● Dataset entries:
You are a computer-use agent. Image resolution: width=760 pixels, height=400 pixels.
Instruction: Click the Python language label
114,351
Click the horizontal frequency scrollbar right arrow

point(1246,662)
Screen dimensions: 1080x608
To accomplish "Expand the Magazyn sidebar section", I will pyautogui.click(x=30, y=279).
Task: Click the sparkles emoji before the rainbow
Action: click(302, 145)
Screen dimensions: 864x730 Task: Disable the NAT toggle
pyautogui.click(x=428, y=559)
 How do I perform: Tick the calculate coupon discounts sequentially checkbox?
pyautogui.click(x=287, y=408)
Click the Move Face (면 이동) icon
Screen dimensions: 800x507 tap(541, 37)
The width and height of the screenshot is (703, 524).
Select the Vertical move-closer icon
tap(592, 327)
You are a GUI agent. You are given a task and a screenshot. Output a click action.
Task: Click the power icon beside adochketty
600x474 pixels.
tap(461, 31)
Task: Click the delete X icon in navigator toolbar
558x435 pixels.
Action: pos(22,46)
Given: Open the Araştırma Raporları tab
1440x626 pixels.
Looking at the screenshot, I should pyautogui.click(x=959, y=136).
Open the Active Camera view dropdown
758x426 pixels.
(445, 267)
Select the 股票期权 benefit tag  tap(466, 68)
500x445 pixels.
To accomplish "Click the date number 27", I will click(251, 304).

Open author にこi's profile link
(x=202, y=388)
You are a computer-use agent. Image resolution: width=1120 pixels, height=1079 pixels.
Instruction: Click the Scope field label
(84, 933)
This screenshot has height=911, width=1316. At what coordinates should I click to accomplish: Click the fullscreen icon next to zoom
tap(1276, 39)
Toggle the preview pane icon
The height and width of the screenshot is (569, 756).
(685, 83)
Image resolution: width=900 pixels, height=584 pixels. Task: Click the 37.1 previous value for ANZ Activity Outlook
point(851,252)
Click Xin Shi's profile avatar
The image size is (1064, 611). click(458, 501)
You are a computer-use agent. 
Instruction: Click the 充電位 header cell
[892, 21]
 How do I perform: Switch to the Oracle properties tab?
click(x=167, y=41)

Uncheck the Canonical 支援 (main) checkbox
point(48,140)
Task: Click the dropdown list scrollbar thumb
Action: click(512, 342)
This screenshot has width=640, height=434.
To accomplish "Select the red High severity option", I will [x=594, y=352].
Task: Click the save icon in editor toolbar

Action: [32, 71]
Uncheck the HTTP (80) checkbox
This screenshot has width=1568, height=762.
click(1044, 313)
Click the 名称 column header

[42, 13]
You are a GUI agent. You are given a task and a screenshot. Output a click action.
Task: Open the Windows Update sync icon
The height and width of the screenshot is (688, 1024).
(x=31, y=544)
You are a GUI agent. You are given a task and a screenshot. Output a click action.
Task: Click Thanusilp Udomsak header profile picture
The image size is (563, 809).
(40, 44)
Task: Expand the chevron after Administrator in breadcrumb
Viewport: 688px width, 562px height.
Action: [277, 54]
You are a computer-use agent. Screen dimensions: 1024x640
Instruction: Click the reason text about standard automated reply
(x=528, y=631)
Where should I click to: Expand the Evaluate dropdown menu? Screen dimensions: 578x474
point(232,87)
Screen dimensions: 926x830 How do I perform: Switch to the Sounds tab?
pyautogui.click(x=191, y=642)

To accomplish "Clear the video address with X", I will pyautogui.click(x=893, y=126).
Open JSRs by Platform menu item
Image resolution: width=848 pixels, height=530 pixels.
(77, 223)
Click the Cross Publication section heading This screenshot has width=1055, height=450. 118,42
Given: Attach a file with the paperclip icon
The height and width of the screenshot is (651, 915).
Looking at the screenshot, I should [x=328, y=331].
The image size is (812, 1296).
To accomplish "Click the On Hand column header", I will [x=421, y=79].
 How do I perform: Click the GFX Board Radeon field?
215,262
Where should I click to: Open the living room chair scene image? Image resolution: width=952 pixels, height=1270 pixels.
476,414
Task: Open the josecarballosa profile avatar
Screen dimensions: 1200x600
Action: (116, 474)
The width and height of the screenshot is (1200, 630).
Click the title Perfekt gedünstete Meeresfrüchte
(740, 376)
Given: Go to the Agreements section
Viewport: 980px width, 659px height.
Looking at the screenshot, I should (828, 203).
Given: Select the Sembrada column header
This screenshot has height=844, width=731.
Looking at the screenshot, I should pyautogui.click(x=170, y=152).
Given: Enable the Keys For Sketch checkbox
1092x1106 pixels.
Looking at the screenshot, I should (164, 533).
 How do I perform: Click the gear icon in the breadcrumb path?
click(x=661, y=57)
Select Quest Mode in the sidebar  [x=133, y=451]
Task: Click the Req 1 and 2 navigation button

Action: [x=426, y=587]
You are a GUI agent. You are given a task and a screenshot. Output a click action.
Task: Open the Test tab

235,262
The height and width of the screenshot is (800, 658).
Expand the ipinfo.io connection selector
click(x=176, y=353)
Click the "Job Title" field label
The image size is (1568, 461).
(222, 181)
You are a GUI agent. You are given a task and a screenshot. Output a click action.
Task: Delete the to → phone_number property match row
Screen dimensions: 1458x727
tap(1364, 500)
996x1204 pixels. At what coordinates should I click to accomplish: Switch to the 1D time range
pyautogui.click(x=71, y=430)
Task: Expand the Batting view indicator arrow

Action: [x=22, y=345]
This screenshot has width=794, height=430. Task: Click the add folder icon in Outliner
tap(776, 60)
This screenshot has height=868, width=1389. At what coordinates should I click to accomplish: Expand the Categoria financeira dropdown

● PROBLEM DETAILS: Please output only the lines from the first line of the entries through the line with "Screen dimensions: 1080x608", both included, exactly as written.

● ANSWER BELOW:
You are a computer-use agent. Image resolution: width=760 pixels, height=400 pixels.
Instruction: Click the Python language label
114,351
Click the horizontal frequency scrollbar right arrow

point(1246,662)
Screen dimensions: 1080x608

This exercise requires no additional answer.